確かに、自分の大切な息子が記憶喪失になったって言われたら、誰でも気が狂うと思う。


この人は特に、湊さんのことをとっても可愛がっているから、自分の息子がこんな事になったって知ったら…


怖くて言えなかった。


「み、湊さん、」

「ん?」

「この方は湊さんのお母様です」


「俺の…?」

「はい」


すごく驚いた顔してる。確かに顔は似てないけど、私の事を虐めてた所、性格は似たり寄ったりだ。
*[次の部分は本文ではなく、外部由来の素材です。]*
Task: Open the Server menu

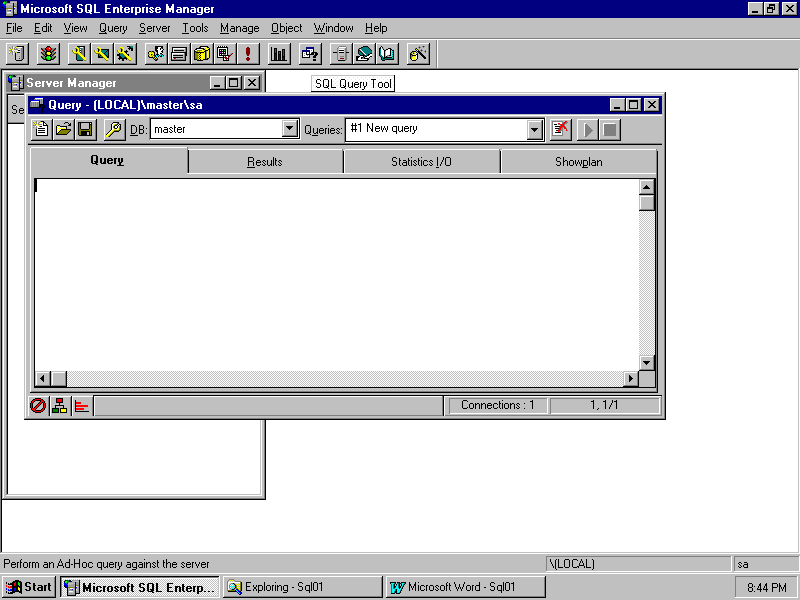Action: [x=154, y=28]
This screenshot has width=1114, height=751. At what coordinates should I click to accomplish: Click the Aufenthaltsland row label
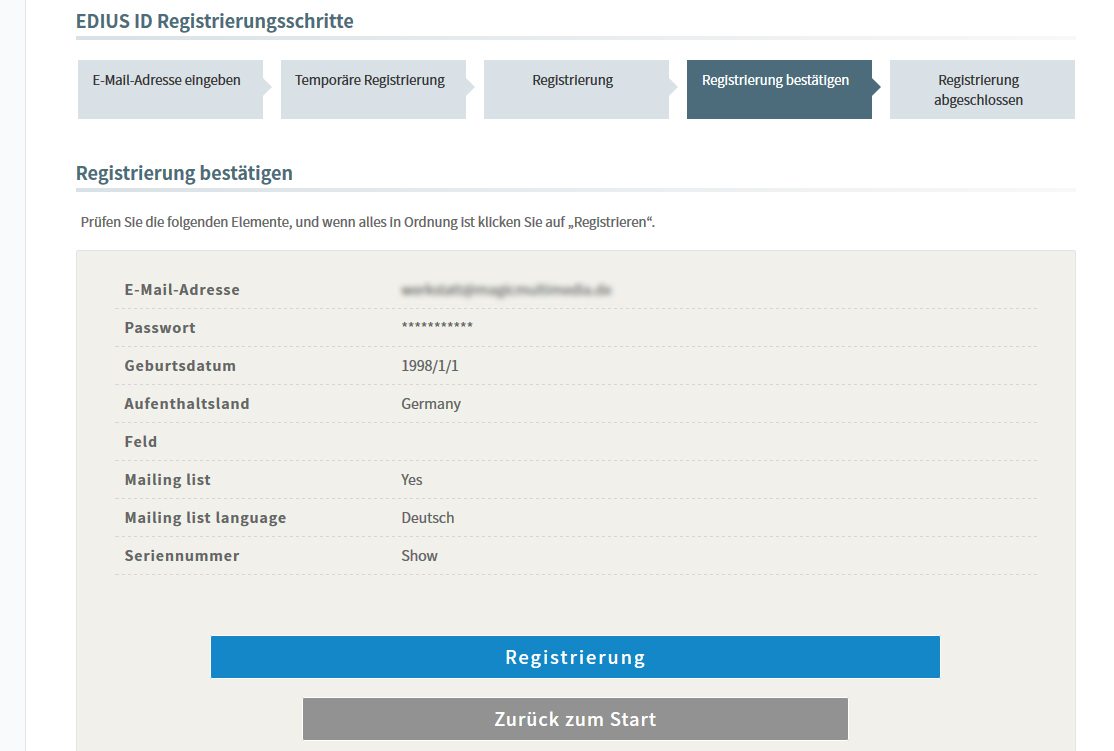(187, 404)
「どうしてだろう…なぜだか分からないけど、すごく嫌だな…」


そうお義母様に聞こえるか聞こえないぐらいの大きさで呟くから


「…へ?」

つい声に出しちゃった。


聞こえてしまったんだろう。


私以上にお義母様が驚いてる。だって湊さんはお義母様の事が大好きだったから。


「なんか、性格悪そうだし」


性格悪いのは認めるけど、それでも湊さんのお母様なんだからそんな事言ったら、さすがにまずいよ、


「み、湊さん!」

「何、」

「一旦私とお話しましょう」


これ以上失言されたら、私の身が…


「何で?」

「それは…」

察してください、、


「ちょっと彩花さん。その前に私と二人きりで話せるかしら」


「…」

終わった…笑ってるけど目が殺気立ってる。


「ちょっと聞いてるの?」

「…分かりました、」


「それはできない。今の様子じゃ、彩花に何するか分からないからね」


湊さんが私を庇ってくれる日が来るとは。


「湊さん、私なら大丈夫だよ」


言う通りにしないと後が怖い。


「でも…分かった。何かあったら呼んで。すぐ助けに行くから」

そう言って、この場を後にした。


「で、どういう事なのかしら」

「す、すいません。実は...」


今まであったことを包み隠さず正直にお伝えした。


「は、そんな事が。どうしてそれをもっと早く言わなかったのよ!隠しておけば私が気づかないとでも!?可哀想な湊。なんて可哀想なの!?」


「すみませんでした、」


怒鳴られると思って隠していたわけではない。それが怖かったんじゃない。


自分がしたことに責任は取らないといけないと思っていたから。


今の湊さんはその必要はないと言ってくれたけど、いつか、湊さんが元に戻ってしまった時には…


でも、それよりも怖かったのは…


「どう責任をとるつもり?大事な息子を怪我させて!前からあんたなんかに嫁の役割を果たせないって思ってたのよ!仕方なく結婚させたけど、今からでも取り消した方がいいようね!」


こうなると思って言えなかった。


離婚させられると思ったから。


お義母様は何かある度に私と湊さんを引き裂こうとした。


「あなたなんかに湊は似合わないのよ!」

「…すみません。それだけは出来ません」

「何ですって!?私に口答えするの!?」


湊さんが私を愛していなくても、私は、私は…


「私は湊さんの事を愛しています。それをやめることは出来ません。いくら頑張っても出来なかったんです」


これが私の本音だった。


「そんなことどうでもいいわ!自分の事じゃなくてもっと湊のことを考えてくれる?好きか嫌いかじゃなくて、相応しいか相応しくないかよ!」


相応しいか相応しくないか…



「全部聞かせてもらってたよ。そんな大声出さないで、彩花がびっくりしてるでしょ。それに似合う似合わないはあんたが決めることじゃないから」


「湊さん…」


良かった。湊さんが来てくれて。


「怖かったね。もう大丈夫だから」


「ちょっと湊…!こんな女のこと庇うの!?」

「こんな女…?」


低い声。

鋭い視線。


「親に向かってその目は何」


「…親?悪いけど、あんたのこと母親だなんて認めてないから。出てってくれない?」


「は、話にならないみたいだから、今日のところは帰らせてもらうわ」


母親なんかじゃないって言われて相当ショックだったのか、それとも、


「いや、もう二度と来ないで。彩花に近づかないで」


怖くなったのかおとなしく帰っていった。




今度会った時は覚えてなさいね。




私の耳元で、そう言って。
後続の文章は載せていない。